Na Rodovia Nacional 44, alto-falantes tocavam canções antigoverno enquanto a longa marcha de veículos avançava, abastecida por dezenas de cozinhas comunitárias que distribuem refeições e bebidas quentes em meio ao frio do inverno local, registrou a Reuters, quando se deu a partida rumo à capital.
“Vamos dar a Modi uma lição da qual ele nunca vai se esquecer”, disse um dos manifestantes, proveniente do distrito de Ludhiana, em Punjab, que dirigia seu próprio trator. O agricultor de 35 anos, que cultiva 4 hectares, pediu para não ser identificado.
A Delhi Chalo – marcha a Delhi – dos agricultores é encabeçada pela coordenação da Associação de Agricultores de Toda a Índia (AIKSCC), com mais de 500 entidades filiadas. A ‘reforma agrícola’ de Modi foi decretada em setembro, quando o país já estava em marcha batida para se tornar vice-campeão mundial de contágios de Covid-19, só atrás dos EUA. Como denunciou um líder dos agricultores: se o governo quer ser escravizado pelas corporações do agronegócio, que seja. “Mas nós não seremos escravizados”.
Nessa situação de pandemia descontrolada, foi uma canalhice a imposição da ‘reforma agrícola’, sem consulta aos agricultores ou à oposição. “Estamos com medo da Covid, mas não temos opção. É uma questão de vida ou de morte. Fomos nós que fornecemos comida, leite, legumes quando todo o país estava trancado”, disse outro dirigente dos pequenos produtores rurais, se referindo ao lockdown nacional de 10 semanas. “Foi o governo que nos pôs em risco ao introduzir estas leis durante a Covid”, sublinhou.
Modi insiste em que o objetivo da sua reforma agrícola é livrar os agricultores da “tirania dos intermediários” e trazer “mais investimentos” para a área rural.
Ao contrário de supostamente livrar os pequenos agricultores da ‘tirania dos intermediários’, segundo o Colégio dos Advogados de Delhi – a ‘OAB’ da capital indiana –, o que a lei faz é exatamente o contrário.

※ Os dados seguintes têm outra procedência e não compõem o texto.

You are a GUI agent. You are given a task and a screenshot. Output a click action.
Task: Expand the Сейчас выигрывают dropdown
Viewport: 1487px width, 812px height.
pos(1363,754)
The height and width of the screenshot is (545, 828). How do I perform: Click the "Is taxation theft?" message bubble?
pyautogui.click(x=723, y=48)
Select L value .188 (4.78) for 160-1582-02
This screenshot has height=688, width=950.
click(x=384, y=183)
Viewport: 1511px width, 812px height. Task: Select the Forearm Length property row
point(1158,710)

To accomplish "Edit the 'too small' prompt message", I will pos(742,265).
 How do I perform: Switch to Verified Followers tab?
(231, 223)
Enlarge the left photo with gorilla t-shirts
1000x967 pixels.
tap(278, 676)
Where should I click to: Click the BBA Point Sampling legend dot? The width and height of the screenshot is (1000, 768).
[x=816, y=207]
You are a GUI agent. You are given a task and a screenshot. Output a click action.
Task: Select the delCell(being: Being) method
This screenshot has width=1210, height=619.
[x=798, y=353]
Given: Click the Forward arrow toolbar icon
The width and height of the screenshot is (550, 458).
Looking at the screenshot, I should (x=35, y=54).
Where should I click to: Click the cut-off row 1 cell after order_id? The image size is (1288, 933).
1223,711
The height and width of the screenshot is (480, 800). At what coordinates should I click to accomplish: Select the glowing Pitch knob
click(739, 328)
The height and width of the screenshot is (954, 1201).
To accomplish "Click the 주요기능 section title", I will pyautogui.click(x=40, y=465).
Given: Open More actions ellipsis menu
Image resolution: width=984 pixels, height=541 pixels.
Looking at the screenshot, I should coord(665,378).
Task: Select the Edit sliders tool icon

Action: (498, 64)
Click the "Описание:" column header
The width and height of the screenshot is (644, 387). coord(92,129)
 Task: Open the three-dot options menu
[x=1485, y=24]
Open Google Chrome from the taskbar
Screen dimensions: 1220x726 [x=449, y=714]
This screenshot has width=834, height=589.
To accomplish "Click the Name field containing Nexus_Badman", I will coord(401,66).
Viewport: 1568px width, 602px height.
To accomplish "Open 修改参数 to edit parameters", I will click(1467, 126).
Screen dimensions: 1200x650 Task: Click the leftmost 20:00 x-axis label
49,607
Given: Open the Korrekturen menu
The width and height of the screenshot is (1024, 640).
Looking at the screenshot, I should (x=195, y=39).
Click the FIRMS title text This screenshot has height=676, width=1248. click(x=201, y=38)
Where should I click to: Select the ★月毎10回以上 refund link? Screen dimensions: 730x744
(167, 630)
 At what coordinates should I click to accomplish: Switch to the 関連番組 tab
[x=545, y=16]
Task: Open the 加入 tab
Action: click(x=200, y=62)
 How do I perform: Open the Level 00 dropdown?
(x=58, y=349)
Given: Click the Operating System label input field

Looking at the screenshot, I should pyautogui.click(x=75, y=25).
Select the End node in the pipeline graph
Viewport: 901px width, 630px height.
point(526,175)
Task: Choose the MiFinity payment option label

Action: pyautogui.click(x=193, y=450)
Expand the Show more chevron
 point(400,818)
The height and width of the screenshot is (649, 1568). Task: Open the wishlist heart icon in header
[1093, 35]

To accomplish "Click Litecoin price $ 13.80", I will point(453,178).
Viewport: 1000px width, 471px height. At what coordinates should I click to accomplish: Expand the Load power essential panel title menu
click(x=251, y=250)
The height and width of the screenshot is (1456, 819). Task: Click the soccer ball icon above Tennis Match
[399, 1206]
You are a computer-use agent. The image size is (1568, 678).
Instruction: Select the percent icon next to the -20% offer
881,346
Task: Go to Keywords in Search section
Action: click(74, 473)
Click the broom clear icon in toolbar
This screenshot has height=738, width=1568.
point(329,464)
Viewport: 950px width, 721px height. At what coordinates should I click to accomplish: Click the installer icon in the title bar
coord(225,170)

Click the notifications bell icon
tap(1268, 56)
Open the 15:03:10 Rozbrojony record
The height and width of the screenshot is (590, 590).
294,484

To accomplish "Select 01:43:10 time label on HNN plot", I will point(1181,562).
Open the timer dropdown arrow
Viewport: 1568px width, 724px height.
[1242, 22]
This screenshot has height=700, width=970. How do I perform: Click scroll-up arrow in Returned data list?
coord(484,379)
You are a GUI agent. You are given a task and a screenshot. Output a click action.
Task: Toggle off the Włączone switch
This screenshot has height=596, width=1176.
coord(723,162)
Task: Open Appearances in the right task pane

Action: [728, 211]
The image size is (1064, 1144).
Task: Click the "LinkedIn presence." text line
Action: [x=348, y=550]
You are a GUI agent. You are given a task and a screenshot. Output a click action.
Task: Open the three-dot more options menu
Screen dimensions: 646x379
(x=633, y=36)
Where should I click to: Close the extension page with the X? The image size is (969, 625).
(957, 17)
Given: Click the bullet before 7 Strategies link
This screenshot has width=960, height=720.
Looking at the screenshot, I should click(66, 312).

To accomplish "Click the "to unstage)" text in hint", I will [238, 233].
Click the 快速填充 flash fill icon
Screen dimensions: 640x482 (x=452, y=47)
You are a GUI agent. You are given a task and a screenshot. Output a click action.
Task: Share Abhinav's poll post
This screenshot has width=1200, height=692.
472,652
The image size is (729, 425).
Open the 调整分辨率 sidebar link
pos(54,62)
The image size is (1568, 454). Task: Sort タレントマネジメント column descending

Em carta endereçada ao presidente da Índia – Modi é o primeiro-ministro – a entidade denunciou o parágrafo da lei que virtualmente “cassa o direito de defesa” de quem quer que se sinta lesado em contrato assinado sob a lei, desde que o infrator alegue ter agido de “boa fé”.
“Isto é uma coisa extremamente perigosa que está acontecendo. Estão retirando os direitos fundamentais do cidadão para mover os tribunais quando se encontra em perigo”, adverte o Colégio de Advogados.
O início do maior protesto de agricultores indianos em décadas coincidiu com a maior greve geral de todos os tempos no país, com a participação de 250 milhões de pessoas, contra a famigerada ‘reforma trabalhista’ de Modi, parida na mesma fornada da sua ‘reforma agrícola’.
A paralisação de 26 de novembro exigiu uma ajuda mensal de emergência de 7.500 rúpias (US$ 100) para as centenas de milhões de pessoas cujos magros rendimentos foram cortados do dia para a noite em decorrência da desastrada gestão da pandemia pelo governo Modi. Também salário mínimo mensal de 21.000 rúpias; Previdência Social universal; 6% do PIB para a Saúde Pública e 5% para a Educação Pública.
A resistência às nocivas ‘reformas’ revela que há, na Índia, forças capazes de se opor a um governo que tem promovido incessantemente o chauvinismo hindu contra os muçulmanos e outras minorias, e incita divisões étnicas, comunais e de casta. Enquanto a Índia se arrasta na 129ª posição no IDH (Índice de Desenvolvimento Humano), está em quinto lugar no placar mundial de bilionários [em dólares]. Já o desemprego está na casa dos 27% – o que é sem precedentes no país.